Over the past few years as a graduate student, he decided to create a rooftop garden to experiment with ways to utilize these empty rooftops to grow food in an area that doesn’t have reliable access to fresh foods, nor adequate land on which to grow it.
“Most grocery stores in this area are a 10- to 20-minute drive outside of downtown,” he said. “For most people downtown, they have access to a car, but if you don’t, it creates economic barriers.”
Tyo grew up on Akwesasne Mohawk lands near the Canadian border with New York state, where he said the nearest grocery store was 25 minutes away. That meant access to commercial food sources was sometimes a challenge, just like it often is in dense urban areas.
“If we can feed our community in this building, what would this look like on other rooftops?” he said.
What he grows is typically rooted in indigenous traditions. While he shares some of what he grows with other residents, one of the priorities of the project is returning the crops and seeds to ancestral lands of the Haudenosaunee. He said he keeps some seeds for the following year, while passing along others.
“Three sisters: corn, beans and squash,” he said, while showing remnants of last year's plants. “It allowed us to eat during hard winters and times when we didn’t have a lot of food.”
Downstairs, Tyo is just starting the seeds for this year’s garden.

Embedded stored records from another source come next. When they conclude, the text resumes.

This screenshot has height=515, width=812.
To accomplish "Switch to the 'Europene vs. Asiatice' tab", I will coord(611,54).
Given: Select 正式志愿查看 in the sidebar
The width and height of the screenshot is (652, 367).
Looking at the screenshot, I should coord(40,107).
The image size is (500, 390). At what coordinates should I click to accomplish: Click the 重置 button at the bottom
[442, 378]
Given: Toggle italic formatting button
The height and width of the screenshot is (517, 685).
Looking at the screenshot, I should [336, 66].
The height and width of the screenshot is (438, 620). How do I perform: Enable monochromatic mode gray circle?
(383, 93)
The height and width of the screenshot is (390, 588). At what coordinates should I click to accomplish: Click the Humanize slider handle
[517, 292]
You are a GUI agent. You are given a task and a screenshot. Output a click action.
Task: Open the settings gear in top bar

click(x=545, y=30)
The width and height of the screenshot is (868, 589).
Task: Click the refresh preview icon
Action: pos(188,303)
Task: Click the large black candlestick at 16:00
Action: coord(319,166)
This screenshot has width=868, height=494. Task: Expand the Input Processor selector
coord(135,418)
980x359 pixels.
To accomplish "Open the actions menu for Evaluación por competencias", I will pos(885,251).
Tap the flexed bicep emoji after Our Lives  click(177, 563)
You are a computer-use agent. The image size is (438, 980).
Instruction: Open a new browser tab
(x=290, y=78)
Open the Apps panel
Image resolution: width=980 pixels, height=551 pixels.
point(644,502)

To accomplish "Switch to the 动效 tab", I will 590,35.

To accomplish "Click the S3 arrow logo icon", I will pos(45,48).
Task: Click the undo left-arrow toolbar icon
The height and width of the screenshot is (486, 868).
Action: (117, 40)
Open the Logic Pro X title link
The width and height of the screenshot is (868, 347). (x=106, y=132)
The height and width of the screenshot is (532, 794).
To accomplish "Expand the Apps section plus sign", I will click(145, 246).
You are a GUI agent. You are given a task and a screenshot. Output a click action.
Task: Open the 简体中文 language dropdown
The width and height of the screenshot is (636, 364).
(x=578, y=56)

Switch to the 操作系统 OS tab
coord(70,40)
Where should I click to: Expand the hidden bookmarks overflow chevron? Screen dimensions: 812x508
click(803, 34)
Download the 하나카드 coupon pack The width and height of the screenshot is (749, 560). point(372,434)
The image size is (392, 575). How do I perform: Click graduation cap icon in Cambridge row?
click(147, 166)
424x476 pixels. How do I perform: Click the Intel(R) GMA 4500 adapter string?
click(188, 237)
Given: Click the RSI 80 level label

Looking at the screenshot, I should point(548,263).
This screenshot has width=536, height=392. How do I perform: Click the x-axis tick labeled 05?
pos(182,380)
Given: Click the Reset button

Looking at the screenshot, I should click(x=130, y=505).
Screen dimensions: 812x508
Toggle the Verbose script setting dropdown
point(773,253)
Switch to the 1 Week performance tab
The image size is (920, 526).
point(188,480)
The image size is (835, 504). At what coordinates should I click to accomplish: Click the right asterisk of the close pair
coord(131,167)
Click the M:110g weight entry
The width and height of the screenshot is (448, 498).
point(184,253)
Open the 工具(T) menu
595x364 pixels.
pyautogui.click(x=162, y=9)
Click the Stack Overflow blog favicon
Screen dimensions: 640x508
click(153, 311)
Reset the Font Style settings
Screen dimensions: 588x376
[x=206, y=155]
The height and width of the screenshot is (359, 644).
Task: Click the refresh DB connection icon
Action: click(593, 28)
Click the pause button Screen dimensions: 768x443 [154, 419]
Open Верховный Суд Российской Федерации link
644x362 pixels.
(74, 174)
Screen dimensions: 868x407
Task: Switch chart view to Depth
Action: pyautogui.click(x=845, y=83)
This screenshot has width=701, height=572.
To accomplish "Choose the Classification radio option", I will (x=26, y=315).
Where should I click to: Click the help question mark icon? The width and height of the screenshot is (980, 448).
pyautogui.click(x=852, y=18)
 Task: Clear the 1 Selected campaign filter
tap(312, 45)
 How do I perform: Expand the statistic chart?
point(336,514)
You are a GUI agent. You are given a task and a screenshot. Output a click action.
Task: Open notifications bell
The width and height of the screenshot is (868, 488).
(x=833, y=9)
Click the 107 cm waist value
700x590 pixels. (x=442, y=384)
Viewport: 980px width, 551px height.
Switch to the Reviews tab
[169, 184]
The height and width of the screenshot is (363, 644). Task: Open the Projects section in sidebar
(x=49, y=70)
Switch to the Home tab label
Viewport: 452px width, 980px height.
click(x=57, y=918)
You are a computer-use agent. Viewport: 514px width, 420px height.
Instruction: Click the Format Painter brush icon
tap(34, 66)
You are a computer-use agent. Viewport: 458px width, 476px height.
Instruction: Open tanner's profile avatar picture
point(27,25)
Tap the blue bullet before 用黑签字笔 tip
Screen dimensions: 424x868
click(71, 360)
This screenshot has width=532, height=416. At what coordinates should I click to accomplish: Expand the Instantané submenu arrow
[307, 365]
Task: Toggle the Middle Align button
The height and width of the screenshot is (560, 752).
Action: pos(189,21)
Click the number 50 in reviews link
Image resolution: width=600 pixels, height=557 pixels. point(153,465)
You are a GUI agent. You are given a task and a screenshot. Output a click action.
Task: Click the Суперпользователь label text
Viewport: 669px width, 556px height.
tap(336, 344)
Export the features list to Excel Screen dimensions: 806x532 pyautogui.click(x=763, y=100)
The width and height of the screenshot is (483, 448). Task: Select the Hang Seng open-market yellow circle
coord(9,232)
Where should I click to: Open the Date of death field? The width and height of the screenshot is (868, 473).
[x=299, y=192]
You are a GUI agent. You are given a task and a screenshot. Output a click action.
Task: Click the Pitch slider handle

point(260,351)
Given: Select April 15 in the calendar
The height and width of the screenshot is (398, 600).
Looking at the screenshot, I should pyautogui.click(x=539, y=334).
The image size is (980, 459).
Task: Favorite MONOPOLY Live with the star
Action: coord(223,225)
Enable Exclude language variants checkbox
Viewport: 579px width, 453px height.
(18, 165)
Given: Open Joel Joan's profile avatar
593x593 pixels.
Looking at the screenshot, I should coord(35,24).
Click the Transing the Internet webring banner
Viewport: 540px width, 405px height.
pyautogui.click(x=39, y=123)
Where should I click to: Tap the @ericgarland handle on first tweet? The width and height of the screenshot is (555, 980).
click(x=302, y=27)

In addition to giving back, he tells us another important part of his mission is to spread knowledge and traditions of the Haudenosaunee as it relates to food production to a broader audience, both through his work at Syracuse University and beyond. That is, in part, to recalibrate how we look at feeding our communities — de-commodifying the process of growing food, thereby making it about feeding families and not growing corporations.
“We’re not growing the stuff for money, we’re growing it to feed people,” he said. “That pays dividends in the end.”
He says whether it's miles of countryside separating folks from the nearest grocery store, like it was for his family, or miles of steel and concrete like here in the city, he’s looking to find ways to encourage people to rely less on supply chains and more on neighbors and whatever space there is to work with.
“Our generation grew up with supermarkets, so I never grew up with a garden like my grandparents, where they really had to eat that food,” he said. “Now, I’m trying to reclaim all of those food ways, but also find a way to make it more modern and accessible, and to make it meaningful again.”